What the task asks ▸
Would you work out how many of the lines below hold "button" and reply with nothing but the number?

[Collected data]
****
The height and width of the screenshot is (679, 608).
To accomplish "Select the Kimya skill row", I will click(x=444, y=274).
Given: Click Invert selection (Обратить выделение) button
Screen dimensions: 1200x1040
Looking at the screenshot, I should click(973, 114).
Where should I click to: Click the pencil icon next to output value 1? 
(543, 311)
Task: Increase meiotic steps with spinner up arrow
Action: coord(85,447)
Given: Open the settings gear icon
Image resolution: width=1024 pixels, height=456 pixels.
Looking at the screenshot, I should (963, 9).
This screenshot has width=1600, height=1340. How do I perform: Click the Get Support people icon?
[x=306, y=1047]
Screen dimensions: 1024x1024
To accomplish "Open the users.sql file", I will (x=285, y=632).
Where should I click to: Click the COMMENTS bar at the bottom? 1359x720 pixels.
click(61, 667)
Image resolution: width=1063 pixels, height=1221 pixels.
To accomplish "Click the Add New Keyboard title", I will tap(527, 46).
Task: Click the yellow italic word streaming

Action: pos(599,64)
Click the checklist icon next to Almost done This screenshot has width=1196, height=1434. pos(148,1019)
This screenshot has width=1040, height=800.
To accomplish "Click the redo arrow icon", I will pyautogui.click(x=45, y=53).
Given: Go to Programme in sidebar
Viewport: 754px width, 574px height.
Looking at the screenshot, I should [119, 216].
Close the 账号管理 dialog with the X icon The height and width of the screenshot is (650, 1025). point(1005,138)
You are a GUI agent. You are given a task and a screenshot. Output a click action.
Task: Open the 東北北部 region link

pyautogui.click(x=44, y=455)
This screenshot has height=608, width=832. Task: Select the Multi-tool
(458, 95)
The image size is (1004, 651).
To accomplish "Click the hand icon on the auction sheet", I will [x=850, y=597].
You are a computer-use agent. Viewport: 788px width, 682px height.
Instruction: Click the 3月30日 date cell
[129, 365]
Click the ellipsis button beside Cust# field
****
Task answer ▸
2